Tina Louise had many duties outside of being Ginger Grant
Before she became Ginger Grant, Tina Louise had other acting roles – and even other jobs altogether outside of shows and movies. But Louise knew right away she would embed herself in the entertainment world and reportedly got her first shot at it when she was only two and appeared in an ad for her father’s candy store. After she filled her free time studying dancing, singing and acting, when she got older she received modeling job offers.
Soon, she got into acting in earnest, landing her first role in 1952 as Betty Davis in Two’s Company. From this point onward, her career became a list of big Broadway musical productions one after another. Gradually, Hollywood movies started appearing in her resume, though she kept one foot in the door of Broadway. She did, that is, until taking on the role of Ginger Grant for Gilligan’s Island. She left Broadway to fill this role after none other than Jayne Mansfield turned it down.
Try to survive even when off of Gilligan’s Island
Fans of the show saw a lot of Tina Louise during her time on Gilligan’s Island. But they did not immediately see the frustration she had because of the show. Louise had a broad background and a lot of range she wanted to exercise in her acting. She felt her career had been ruined because she became associated with comedy. That’s why you don’t see her in Gilligan’s Island reunion events but do see her taking on darker, more serious movie roles whenever possible after the show ended.

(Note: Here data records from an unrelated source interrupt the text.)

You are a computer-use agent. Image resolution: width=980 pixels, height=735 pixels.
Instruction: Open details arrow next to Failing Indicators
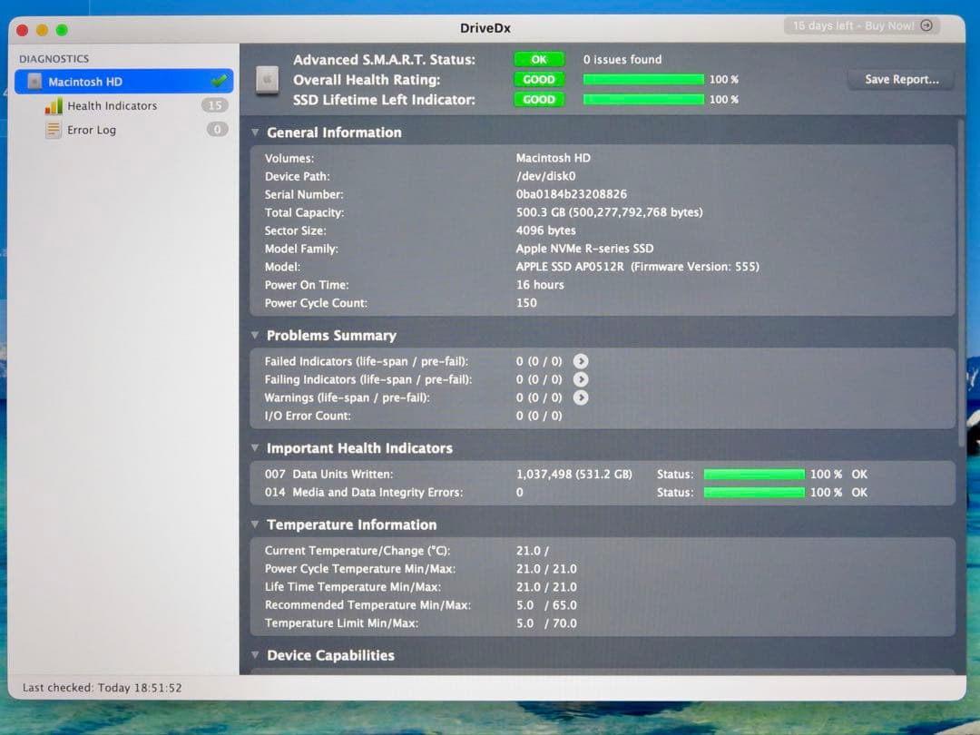[581, 379]
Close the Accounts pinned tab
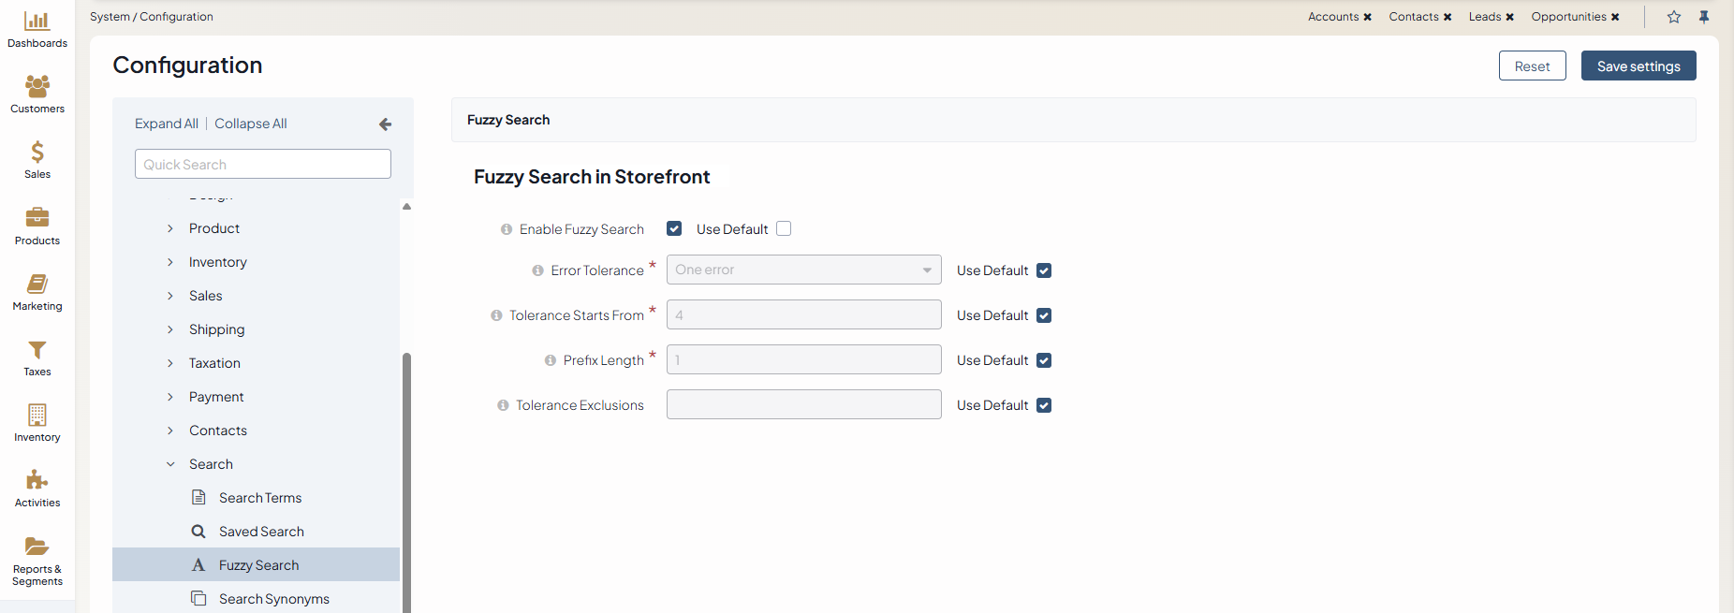The width and height of the screenshot is (1734, 613). (1367, 17)
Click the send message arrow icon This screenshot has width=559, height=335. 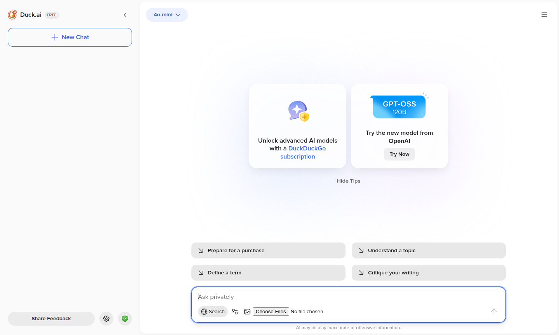493,312
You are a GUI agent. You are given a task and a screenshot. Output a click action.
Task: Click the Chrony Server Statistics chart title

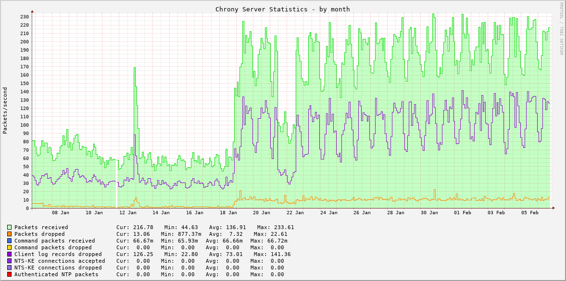(283, 9)
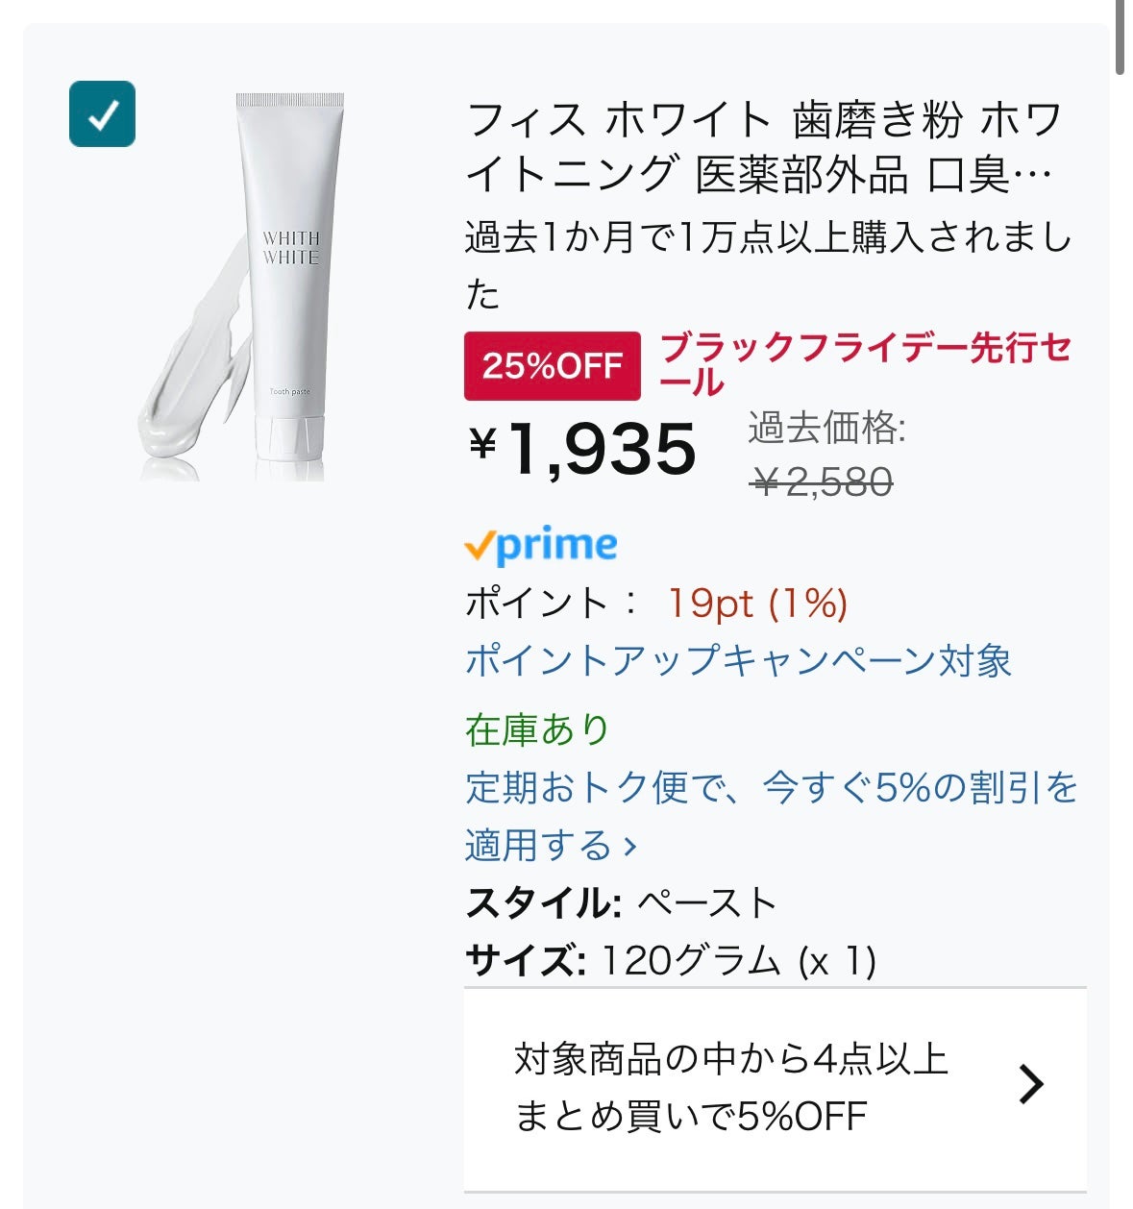This screenshot has width=1133, height=1209.
Task: Click the red 25%OFF badge
Action: (x=552, y=366)
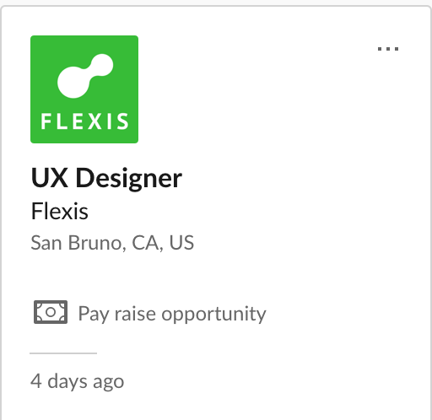Click the UX letters in the job title

pos(50,177)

Still, some comedic roles popped up here and there. But in the midst of all this action, she also got to utilize her musical background by making a record album, It’s Time for Tina. Years later, after a brief marriage (1966 to 1971) to TV and radio personality Les Crane, it would indeed be time for Tina. From her home in New York, Tina Louise advocates strongly for child literacy, directing proceeds from her intellectual property to literacy programs. She also supports the arts as a member of the Academy of Motion Picture Arts and Sciences. Louise also enjoys lifetime membership with the Actors Studio. She hopes to inspire kids, who she reaches through her books, and advises everyone, “The best movie you’ll ever be in is your own life because that’s what matters in the end.”